The Nelson City Council, along with other councils around the country, often gets it in the neck from hard-pressed ratepayers for spending on areas deemed outside their core responsibilities.

Yes, roading, water and sewerage systems need to function effectively, but there is a strong argument that a city needs its cultural infrastructure too.

That's not to say the cost-effectiveness should not be scrutinised.

In the last financial year, rates funding made up 43 per cent of total festival costs of $820,000, with 21 per cent coming from sponsorship, and 36 per cent from sales. Revenue was $590,000.

The budget for this year is set at about $100,000 less with projected revenue dipping under $400,000.

With a growing gap, the council is looking at options for an outside organisation to run the festival, as is the case for other regional festivals. With the Government likely to demand a more financially sustainable model to receive Creative New Zealand funding, that seems a likely step.

Whether the festival could be run just as well on a smaller budget remains to be seen.
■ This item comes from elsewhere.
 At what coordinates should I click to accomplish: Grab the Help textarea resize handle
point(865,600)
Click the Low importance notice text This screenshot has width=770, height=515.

Beyond the cold cash arguments though, there are intangible benefits from the community spirit generated in the parade, to the inspiration or just sheer pleasure that some of the top class acts bring.

Performances like puppet masterpiece The Grimstones, Canadian band Le Vent du Nord and Chad afro-pop group H'Sao have wowed audiences this week.

So have class New Zealand acts such as the weirdly terrifying live cinema production, Carnival of Souls and the intimate and diverse set from Kiwi musicians Don McGlashan, Julia Deans and Anna Coddington.

Some of the international groups have come from performances at the Otago Festival of the Arts in Dunedin earlier this month, no doubt increasing the ability of both festivals to attract the best talent.

The good news is the festival still has another week to run, with an eclectic mix of performances, such as the exotically named Mikelangelo and the Black Sea Gentlemen. The Australian ensemble will present a darkly humorous collection exploring death as an essential celebration of life.

You don't have to go that far to celebrate. A long weekend and a buzz on the streets will do nicely.